Segment Start: DATA FOR THIS EXERCISE

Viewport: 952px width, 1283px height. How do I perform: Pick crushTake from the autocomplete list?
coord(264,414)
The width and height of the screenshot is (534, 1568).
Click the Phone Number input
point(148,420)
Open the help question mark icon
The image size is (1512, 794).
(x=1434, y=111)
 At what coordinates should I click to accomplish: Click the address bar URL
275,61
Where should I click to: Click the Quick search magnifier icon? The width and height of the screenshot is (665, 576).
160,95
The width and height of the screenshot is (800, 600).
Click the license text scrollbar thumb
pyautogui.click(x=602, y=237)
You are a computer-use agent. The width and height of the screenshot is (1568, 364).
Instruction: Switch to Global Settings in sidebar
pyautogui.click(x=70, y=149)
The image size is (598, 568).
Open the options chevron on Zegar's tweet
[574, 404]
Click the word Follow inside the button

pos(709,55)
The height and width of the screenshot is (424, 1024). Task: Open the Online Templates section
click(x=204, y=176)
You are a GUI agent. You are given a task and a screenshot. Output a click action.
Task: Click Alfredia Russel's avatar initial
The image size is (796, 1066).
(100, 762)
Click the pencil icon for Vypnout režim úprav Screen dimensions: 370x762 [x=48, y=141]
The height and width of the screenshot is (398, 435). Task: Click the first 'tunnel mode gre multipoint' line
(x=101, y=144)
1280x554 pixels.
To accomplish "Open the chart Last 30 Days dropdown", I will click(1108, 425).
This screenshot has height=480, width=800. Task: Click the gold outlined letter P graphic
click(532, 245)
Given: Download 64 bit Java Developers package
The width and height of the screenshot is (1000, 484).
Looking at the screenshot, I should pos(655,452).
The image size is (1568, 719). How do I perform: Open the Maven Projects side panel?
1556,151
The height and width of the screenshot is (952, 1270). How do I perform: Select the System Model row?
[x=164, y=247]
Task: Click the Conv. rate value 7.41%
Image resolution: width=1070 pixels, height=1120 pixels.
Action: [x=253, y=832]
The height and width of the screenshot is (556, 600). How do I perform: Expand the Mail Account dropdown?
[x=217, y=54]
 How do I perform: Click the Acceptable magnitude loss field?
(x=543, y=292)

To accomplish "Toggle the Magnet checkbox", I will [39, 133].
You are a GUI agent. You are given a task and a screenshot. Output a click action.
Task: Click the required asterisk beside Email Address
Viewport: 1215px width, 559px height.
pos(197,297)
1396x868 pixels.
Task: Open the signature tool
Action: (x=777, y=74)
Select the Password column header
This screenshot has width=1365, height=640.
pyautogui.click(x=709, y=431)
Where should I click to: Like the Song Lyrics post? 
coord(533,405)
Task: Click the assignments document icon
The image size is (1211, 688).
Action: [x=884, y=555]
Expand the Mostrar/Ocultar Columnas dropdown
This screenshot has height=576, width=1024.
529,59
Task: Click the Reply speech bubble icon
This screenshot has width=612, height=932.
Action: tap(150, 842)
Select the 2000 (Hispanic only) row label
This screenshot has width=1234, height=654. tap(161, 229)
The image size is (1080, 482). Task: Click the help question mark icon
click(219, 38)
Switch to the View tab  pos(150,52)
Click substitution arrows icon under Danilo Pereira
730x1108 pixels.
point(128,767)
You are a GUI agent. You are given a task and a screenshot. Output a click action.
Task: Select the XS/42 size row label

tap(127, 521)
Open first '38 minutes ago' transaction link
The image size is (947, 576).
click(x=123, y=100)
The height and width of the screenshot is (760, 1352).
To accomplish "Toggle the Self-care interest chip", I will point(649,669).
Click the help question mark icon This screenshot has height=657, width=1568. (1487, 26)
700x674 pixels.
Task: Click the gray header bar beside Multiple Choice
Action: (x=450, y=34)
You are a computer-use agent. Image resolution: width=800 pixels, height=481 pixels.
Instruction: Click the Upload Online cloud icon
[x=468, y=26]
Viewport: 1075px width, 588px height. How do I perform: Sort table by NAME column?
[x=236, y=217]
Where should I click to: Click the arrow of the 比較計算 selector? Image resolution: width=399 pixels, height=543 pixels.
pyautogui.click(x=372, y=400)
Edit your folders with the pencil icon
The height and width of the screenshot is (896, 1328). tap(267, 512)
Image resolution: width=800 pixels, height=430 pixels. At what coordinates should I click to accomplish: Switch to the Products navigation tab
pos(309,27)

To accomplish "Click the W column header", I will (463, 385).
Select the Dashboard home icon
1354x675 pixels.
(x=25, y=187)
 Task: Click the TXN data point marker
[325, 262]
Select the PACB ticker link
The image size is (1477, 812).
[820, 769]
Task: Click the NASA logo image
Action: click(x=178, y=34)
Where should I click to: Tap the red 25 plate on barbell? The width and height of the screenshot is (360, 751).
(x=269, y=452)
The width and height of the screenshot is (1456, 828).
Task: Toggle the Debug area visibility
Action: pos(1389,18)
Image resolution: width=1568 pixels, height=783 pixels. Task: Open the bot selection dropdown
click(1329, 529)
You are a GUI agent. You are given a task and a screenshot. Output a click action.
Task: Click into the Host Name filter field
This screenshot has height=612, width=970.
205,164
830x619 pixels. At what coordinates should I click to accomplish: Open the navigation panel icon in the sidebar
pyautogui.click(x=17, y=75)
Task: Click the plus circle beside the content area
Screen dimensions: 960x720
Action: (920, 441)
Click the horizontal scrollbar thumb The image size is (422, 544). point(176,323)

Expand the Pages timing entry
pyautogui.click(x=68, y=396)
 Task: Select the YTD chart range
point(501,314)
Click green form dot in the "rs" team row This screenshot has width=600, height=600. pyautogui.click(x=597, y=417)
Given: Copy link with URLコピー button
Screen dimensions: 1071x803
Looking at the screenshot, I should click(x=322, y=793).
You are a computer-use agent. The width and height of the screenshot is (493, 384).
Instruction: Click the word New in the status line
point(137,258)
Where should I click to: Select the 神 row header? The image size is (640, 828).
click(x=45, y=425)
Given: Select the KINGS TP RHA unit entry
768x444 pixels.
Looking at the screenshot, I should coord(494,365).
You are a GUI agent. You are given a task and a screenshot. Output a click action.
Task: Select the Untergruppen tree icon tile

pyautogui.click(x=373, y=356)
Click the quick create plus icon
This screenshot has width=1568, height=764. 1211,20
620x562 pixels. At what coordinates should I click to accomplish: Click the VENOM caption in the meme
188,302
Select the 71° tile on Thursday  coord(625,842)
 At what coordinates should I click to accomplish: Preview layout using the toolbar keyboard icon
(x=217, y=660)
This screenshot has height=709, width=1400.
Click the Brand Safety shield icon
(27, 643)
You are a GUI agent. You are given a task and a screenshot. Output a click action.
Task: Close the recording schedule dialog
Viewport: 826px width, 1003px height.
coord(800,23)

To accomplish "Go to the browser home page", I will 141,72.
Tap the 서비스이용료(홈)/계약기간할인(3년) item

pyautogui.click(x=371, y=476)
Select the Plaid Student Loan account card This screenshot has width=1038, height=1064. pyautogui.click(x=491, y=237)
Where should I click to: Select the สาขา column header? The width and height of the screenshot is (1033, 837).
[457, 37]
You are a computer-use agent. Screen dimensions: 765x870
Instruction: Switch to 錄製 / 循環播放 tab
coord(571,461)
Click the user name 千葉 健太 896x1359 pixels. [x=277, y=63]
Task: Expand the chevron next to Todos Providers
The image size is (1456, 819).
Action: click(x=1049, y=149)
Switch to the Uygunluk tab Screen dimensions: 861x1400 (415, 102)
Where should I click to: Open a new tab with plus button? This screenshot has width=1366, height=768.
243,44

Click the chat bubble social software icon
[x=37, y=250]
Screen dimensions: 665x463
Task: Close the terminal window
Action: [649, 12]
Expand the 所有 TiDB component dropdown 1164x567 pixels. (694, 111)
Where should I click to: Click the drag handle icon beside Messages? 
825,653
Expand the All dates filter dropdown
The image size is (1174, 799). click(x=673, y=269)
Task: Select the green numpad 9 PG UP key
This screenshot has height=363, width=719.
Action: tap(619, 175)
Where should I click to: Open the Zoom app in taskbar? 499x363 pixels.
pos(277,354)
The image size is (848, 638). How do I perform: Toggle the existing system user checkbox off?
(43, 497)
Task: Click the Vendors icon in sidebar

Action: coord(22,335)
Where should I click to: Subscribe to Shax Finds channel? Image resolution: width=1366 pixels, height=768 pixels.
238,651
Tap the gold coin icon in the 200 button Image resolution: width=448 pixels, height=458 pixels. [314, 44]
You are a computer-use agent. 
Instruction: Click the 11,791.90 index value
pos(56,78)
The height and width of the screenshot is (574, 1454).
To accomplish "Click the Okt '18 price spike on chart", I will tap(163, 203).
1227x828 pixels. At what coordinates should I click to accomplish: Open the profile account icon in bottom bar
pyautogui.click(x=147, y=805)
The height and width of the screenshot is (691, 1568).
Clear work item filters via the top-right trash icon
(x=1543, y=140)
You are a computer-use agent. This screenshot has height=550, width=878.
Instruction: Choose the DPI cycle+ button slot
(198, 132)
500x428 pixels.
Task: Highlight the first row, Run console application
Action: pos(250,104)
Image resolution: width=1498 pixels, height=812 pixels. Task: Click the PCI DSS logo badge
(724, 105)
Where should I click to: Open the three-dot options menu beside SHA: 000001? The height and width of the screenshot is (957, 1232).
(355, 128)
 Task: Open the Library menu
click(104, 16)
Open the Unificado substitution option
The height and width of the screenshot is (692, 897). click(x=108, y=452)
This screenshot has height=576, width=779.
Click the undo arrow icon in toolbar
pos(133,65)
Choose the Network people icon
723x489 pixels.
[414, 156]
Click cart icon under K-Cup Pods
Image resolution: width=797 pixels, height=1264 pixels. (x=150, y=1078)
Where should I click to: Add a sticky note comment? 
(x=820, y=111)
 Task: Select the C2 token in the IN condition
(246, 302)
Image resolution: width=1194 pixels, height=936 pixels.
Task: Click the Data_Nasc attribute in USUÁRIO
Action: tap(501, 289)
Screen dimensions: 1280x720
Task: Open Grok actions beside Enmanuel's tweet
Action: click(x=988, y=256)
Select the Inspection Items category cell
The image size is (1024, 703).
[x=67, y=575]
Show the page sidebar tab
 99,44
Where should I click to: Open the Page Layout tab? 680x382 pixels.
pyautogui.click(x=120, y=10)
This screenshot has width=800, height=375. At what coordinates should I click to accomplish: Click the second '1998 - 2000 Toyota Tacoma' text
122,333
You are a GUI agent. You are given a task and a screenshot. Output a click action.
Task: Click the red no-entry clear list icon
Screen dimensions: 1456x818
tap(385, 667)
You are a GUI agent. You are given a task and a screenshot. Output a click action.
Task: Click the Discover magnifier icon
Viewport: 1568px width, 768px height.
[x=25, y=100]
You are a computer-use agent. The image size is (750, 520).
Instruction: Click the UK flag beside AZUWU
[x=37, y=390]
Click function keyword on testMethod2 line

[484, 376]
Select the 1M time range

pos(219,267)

Segment End: DATA FOR THIS EXERCISE

(EXERCISE REQUIREMENTS): Return every line in the records that includes the string "home".

(YOUR RESPONSE):
Select the Dashboard home icon
To accomplish "Go to the browser home page", I will 141,72.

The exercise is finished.